Extracted text =
◆ ◆ ◆ ◆ ◆

Abbott Wins Ruling in Xience Stent Case Over J&J, Wyeth
U.S. District Judge Joel Pisano in Trenton, New Jersey, ruled Jan. 19 that the patents didn’t fulfill the requirement that they describe what the company claims to have invented. Cordis and Wyeth had contended that Abbott’s Xience and Medtronic’s Endeavor stents were using the inventions without permission.
The ruling was part of a long-running battle over inventions related to stents, tiny mesh tubes used to prop open heart arteries after they’re cleared of fat. The drug coating limits the growth of scar tissue that could re-clog the arteries. J&J pioneered the market only to lose ground to competitors, and last year said it would leave the global market altogether.
The two patents, issued in 1996, describe ways to use rapamycin or related medicines on the devices to treat the growth of scar tissue. New York-based Wyeth owns the patents and licenses them to J&J, which is based in New Brunswick, New Jersey.
Rapamycin, also known as sirolimus and sold by Wyeth (WYE) as Rapamune, is used to coat J&J’s Cypher stent. Wyeth and J&J claimed Abbott, based in Abbott Park, Illinois, and Minneapolis- based Medtronic were using related drugs.
The case also targeted the Promus stent, which uses everolimus to prevent tissue growth. Abbott licenses the Promus stent to Natick, Massachusetts-based Boston Scientific Corp.
In 2010, Boston Scientific agreed to pay J&J $1.73 billion to end other patent lawsuits between the companies over stent technology.
Adelle Infante, a spokeswoman for Abbott, said in an e- mailed statement that the company is pleased with the ruling.
The cases are Wyeth v. Abbott Laboratories (ABT), 08-00230, and Wyeth v. Medtronic Inc., 08-01021, U.S. District Court for the District of New Jersey (Trenton).

◆ ◆ ◆ ◆ ◆

Exercise instructions =
**1.** Translate this sentence from the article on the stent ruling into Spanish: "In 2010, Boston Scientific agreed to pay J&J $1.73 billion to end other patent lawsuits between the companies over stent technology."
**2.** Answer from the article on the stent ruling:
(a) In what year were the two patents issued?
(b) What drug does the Promus stent use to prevent tissue growth?
(c) Who is the Abbott spokeswoman named in the article?
The material that comes next has no connection to the article on the stent ruling.

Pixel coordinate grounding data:
◆ ◆ ◆ ◆ ◆

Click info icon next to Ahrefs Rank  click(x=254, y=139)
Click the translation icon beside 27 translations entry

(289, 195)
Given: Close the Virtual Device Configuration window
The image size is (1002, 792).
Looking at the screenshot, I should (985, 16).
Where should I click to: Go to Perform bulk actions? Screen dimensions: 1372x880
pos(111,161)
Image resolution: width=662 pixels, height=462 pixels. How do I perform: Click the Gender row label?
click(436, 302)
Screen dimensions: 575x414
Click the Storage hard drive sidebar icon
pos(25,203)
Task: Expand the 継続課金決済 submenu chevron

◆ ◆ ◆ ◆ ◆

Answers below =
**1.** En 2010, Boston Scientific acordó pagar a J&J 1.730 millones de dólares para poner fin a otras demandas de patentes entre las empresas sobre la tecnología de stents.

**2.**
(a) 1996
(b) Everolimus
(c) Adelle Infante